Once a member you will have access to:

  • An “Ideal Weekly Schedule” that outlines how we use the site and teach the structures chosen for the site.
  • A list of strategically grouped high frequency structures to ensure maximum repetition.
  • Story scripts with accompanying student reading materials,
  • lesson plans and materials for culture lessons spanning South and Central America and Spain including the high frequency structures spiraled in from previous lessons.
  • A forum for dialogue and idea sharing with your fellow members of the CI community.

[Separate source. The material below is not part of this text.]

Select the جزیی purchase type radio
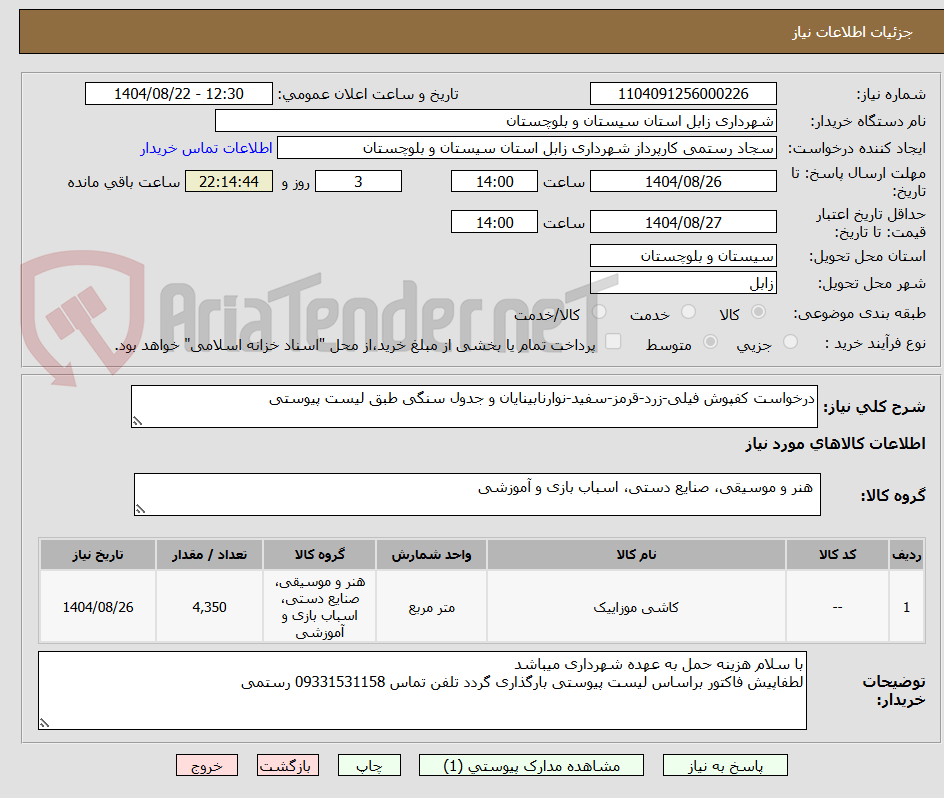pyautogui.click(x=789, y=343)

In case you are having some lingering questions, below are answers to the most frequently asked questions:

Who is our target audience?
This website is geared to those who would consider themselves beginner, intermediate or advanced practioners of comprehensible input based methodologies including: circling, personal question and answer, story asking and storytelling. This is not intended to be an instructional guide for CI methodology, but a content guide and set of materials for planning individual lessons or an entire school year.

Where did these structures come from?
Using backwards planning high frequency structures were carefully chosen and grouped from some of the most popular texts available in the community of comprehensible input-based publications. They overlap the 200 most frequently used words in the Spanish language and most importantly they have been taught and successfully implemented in my very own Spanish 1 and 2 classroom in Denver Public Schools.